## Selected extract
··········

Yes. Ron Mills – Johnson Rice: Okay and then I think Williams County is for the most part HBP'd. How does your lease status on the reservation?

Floyd Wilson

Operator

We're substantially HBP'd everywhere. We're in pad drilling. We're HBP'd, there might be a few acres way up to the Northwest we just don't care about, but I think most of those are either already gone or HBP'd anyway. Substantially we're HBP'd there. Ron Mills – Johnson Rice: And then similar question in El Halcon, I think you're drilling more lease capture wells there albeit on a position that has been derisked by you and others. How does your lease status look in El Halcon to lead to potential pad development at some point?

Floyd Wilson

Operator

We think we can be in full pad development within two years, 2 to 3 rigs, we'll hold all the acreage within 18 months or so maybe a little less, maybe a little bit more. We have some areas with culture there and it takes more planning and sometimes you just have to kind of gut up and drill more wells off of one pad. So you stay out of the cultures way as best as you can. For instance on the Texas A&M campus. We would hate to interrupt another football game or something. Ron Mills – Johnson Rice: And then I think Charles mentioned in addition to your remaining wells to bring online in the TMS there were 12 industry wells coming online. Are those industry wells that you have an interest in or just industry wells that are expected to commence production?

Floyd Wilson

Operator

Industry wells, I believe we’ve an interest in half of them, but that's on my part. We're in such a good data sharing mode with the other fine operators in that play that at this moment to me, a result whether or not we have an interest is just as important because it is an early stage play and if there has only being, I don’t know, 50 wells drilled and kind of the modern TMS days and probably no more than 30 of those have even been flowed yet or 35, I don't know, but it's just so early. So we've got a great group of operators there that are sharing information. No one is competing for acreage and so it's working out really well. So to me it doesn't really matter if we have an interest or not. Ron Mills – Johnson Rice: And do you know when do you stop drilling or when you take the two rigs out once you get these 10 wells done, about how much of that initial HK TMS capital will have been spent?

··········

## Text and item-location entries
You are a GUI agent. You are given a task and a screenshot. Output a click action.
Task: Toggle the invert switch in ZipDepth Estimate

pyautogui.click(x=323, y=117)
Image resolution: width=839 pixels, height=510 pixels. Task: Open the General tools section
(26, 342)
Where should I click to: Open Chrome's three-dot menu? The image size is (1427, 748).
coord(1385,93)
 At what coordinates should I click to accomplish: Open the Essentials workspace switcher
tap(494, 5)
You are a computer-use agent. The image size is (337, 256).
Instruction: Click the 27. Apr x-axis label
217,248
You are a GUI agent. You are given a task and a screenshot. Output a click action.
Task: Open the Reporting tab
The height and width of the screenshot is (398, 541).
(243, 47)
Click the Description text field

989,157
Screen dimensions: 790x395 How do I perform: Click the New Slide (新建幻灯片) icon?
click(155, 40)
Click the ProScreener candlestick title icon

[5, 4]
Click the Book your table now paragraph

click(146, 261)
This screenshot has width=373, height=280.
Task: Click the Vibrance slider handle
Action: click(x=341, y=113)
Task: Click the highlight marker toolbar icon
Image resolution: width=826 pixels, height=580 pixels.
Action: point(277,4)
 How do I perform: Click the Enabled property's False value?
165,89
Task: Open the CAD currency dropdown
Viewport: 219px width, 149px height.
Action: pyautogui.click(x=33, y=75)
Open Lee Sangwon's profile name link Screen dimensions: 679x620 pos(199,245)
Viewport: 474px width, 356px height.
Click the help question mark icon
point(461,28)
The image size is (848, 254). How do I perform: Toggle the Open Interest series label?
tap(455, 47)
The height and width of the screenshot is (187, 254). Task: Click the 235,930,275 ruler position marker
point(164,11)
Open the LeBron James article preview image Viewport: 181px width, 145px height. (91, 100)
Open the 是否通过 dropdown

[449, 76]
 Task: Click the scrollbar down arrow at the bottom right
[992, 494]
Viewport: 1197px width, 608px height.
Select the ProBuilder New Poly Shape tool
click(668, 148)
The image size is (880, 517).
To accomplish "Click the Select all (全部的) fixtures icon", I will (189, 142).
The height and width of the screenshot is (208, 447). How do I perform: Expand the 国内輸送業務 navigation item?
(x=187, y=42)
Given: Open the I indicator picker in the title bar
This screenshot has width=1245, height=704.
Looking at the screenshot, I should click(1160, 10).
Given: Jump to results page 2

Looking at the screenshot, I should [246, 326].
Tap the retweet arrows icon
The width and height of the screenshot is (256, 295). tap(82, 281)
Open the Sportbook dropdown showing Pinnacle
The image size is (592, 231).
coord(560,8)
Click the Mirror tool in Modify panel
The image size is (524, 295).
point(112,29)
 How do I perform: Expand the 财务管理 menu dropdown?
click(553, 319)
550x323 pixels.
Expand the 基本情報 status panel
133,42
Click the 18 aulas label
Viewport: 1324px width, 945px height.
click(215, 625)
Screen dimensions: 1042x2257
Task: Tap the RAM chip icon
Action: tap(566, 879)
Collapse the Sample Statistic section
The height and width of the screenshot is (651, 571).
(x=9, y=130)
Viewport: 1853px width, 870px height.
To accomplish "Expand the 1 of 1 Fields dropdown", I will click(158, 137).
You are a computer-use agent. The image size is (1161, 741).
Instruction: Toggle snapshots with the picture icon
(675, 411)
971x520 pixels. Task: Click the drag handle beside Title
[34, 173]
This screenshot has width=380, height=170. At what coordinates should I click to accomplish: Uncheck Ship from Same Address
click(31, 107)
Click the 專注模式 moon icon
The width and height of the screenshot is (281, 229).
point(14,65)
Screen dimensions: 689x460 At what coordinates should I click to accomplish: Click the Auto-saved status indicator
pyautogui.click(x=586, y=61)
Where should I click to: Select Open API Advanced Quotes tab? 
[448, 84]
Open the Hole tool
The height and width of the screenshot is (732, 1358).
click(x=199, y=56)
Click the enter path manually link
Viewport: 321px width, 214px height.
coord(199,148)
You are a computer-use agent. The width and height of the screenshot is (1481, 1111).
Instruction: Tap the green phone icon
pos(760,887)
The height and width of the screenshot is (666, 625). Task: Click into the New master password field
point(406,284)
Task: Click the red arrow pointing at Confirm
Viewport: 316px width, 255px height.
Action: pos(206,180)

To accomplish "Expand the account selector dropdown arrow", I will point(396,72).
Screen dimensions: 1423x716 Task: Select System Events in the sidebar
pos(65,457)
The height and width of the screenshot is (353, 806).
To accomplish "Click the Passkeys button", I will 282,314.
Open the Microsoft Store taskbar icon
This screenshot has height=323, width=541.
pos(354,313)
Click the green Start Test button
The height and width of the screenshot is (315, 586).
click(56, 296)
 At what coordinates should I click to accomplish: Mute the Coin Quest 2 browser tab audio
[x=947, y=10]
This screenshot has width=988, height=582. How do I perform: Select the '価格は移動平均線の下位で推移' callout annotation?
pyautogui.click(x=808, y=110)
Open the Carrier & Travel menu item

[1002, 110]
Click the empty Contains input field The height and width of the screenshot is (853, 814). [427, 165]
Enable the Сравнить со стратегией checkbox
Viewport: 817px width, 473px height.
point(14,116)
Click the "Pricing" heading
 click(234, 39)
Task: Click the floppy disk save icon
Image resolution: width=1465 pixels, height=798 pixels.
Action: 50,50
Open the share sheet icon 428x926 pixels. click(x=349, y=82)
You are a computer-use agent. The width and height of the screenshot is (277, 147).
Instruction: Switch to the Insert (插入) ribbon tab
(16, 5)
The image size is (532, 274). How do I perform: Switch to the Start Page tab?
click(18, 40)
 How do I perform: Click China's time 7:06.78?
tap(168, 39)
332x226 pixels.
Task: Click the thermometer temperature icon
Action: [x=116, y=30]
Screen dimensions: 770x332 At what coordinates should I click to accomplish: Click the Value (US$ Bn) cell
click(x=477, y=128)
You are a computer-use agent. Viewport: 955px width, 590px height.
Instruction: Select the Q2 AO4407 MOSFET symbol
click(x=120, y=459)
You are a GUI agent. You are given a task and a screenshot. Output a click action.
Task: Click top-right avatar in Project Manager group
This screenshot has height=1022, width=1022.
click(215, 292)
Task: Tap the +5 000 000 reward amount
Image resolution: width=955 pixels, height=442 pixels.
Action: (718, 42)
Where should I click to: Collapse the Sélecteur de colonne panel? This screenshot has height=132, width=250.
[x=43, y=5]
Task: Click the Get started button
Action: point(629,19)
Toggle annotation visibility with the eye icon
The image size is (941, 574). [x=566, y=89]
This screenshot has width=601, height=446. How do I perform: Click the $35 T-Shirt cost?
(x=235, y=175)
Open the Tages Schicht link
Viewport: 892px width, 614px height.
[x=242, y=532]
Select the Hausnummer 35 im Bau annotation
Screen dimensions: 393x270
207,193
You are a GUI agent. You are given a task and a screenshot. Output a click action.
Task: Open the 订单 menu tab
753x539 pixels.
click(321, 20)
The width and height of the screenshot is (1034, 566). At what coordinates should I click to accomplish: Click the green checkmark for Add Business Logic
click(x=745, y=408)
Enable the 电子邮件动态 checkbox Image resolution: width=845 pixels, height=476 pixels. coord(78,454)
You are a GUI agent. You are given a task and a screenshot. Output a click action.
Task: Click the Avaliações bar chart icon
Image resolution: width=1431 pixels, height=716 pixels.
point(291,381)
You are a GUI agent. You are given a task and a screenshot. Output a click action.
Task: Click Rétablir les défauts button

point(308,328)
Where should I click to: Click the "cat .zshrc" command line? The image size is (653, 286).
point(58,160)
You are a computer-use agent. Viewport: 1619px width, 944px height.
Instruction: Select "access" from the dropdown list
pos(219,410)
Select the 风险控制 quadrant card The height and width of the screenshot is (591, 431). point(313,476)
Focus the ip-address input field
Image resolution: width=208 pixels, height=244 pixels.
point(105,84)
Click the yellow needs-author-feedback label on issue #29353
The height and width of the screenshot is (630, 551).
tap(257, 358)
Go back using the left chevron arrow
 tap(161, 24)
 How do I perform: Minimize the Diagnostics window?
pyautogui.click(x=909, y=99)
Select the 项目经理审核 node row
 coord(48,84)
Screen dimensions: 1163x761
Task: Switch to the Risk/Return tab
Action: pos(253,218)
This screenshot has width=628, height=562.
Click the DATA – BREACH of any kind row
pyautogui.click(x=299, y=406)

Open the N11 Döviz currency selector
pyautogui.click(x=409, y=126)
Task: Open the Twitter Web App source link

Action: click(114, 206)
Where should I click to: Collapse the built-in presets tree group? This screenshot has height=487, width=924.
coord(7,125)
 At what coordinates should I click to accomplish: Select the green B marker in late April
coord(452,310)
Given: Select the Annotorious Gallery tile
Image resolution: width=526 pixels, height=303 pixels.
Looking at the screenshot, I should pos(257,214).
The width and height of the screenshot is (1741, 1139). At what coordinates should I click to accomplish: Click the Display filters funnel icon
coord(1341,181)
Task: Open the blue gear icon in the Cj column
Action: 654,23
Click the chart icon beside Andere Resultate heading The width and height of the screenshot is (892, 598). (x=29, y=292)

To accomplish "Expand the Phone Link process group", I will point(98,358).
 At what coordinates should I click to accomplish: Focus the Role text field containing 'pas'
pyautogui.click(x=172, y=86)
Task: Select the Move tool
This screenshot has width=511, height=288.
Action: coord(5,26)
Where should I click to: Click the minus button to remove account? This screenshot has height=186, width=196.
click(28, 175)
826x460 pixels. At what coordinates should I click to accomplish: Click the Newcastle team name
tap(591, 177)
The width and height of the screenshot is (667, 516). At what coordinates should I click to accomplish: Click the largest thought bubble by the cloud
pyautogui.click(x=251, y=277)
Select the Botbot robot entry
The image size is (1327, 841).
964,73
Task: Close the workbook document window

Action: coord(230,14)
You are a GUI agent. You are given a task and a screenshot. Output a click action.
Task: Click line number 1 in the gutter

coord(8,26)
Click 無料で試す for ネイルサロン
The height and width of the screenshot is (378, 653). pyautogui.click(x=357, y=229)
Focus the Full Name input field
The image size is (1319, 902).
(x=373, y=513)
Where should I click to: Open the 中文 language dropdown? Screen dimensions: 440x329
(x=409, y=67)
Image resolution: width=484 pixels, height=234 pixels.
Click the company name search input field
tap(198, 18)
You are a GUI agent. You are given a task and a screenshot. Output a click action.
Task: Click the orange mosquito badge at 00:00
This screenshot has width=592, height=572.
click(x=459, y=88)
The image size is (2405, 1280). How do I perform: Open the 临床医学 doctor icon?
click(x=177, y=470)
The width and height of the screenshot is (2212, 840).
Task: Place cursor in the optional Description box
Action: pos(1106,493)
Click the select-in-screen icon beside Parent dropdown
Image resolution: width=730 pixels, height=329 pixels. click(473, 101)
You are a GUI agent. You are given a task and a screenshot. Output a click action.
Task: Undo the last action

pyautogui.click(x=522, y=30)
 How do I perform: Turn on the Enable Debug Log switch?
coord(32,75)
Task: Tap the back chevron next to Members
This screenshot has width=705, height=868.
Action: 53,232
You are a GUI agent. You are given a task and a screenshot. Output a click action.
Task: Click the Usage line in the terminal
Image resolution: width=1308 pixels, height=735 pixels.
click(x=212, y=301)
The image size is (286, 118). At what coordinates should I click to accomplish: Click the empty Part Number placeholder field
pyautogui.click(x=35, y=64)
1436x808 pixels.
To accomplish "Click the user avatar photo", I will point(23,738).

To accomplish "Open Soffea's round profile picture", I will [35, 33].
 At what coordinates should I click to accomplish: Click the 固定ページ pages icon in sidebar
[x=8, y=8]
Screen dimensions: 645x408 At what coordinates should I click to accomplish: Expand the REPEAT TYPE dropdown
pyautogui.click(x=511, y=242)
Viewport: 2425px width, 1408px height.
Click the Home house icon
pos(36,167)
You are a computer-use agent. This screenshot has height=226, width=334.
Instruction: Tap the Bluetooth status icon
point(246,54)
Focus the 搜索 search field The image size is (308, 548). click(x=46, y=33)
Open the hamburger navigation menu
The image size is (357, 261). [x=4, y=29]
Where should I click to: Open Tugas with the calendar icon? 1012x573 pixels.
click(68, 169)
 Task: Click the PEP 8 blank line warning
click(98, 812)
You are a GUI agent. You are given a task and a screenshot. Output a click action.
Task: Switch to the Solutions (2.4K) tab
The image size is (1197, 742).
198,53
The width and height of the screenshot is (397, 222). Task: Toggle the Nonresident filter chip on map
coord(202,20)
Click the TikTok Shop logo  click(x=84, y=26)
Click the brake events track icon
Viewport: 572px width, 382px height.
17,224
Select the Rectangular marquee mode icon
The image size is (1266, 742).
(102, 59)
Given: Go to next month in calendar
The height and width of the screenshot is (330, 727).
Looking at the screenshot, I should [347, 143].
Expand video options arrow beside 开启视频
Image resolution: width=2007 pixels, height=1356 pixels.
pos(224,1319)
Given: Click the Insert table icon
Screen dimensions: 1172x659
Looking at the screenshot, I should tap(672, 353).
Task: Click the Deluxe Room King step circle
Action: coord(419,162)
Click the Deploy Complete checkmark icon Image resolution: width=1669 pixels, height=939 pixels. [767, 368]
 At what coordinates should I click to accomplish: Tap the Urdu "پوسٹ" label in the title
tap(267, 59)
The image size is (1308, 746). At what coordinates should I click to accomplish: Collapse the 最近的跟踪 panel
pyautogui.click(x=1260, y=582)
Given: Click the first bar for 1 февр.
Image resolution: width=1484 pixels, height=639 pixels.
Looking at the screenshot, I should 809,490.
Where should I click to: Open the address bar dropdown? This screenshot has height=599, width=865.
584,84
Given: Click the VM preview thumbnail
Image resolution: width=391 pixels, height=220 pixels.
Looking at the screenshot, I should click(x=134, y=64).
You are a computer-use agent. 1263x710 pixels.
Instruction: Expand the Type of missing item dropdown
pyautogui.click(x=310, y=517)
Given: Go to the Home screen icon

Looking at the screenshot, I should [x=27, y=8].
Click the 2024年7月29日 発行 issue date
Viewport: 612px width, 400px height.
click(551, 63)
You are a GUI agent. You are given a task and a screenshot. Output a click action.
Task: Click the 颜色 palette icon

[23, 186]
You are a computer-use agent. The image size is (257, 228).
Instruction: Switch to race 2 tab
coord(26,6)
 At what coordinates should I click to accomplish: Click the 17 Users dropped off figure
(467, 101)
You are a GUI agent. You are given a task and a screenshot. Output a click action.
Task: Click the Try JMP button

··········

## Instructions for the task
Write the next part of the drilling and lease-status call transcript, starting right after its final question.

## The response
Floyd Wilson

Operator

There will still be some left over. I don't have an exact number for that. Of course when we stop drilling we still have wells to frac and facilities to put on and all that kind of stuff and there's plenty of money for all of that. What's important to us is making sure that we're making progress on cost in the play and on understanding obstacles as Charles was saying, faults and things of that nature, underlying Tuscaloosa Marine Sands that are water bearing sometimes, sometimes they are close to the Tuscaloosa marine shale base and so we're trying to figure all that stuff out. This is so like every other play that we've been in. It's just these wells are a little bit more money but following the same pattern. Drill days are going down. People are understanding where to put the laterals and where not to. People are thinking really hard about obstacles and there's some natural fracturing in this play that can help or can hurt at times so it's really an exciting thing to be in such a large oil reservoir and have such a big acreage position and not have to do anything about it any time soon. Most of our leases are three plus two, so we have plenty of – and they are very inexpensive to buy the extra two, so hardly any money there. So we're really in a great position to ease back, watch prices, watch cost, review data and then set a course.

Operator

Operator

Thank you. Our next question comes from Sean Sneeden from Oppenheimer. Your line is open. Sean Sneeden – Oppenheimer: Mark or Floyd, as you think about next year's budget, how comfortable are you guys outspending cash flows here to achieve production growth? For instance is there a minimum amount of liquidity that you want to maintain as you exit next year or maybe can you talk about how you're thinking about that?

Floyd Wilson

Operator

I'll let Mark speak in specifics if he has any specifics, but we're very liquid right now and the small outspend that you might project is well in hand at this time. We're never comfortable with outspending but these shale plays require that by everybody in the industry, not just us and we've decided to cut back on the outspend dramatically for next year and of course we cut back on projected EBITDA as well. So we're trying to keep all that in mind and run a responsible program but still has a nice growth component. So Mark anything to add to that?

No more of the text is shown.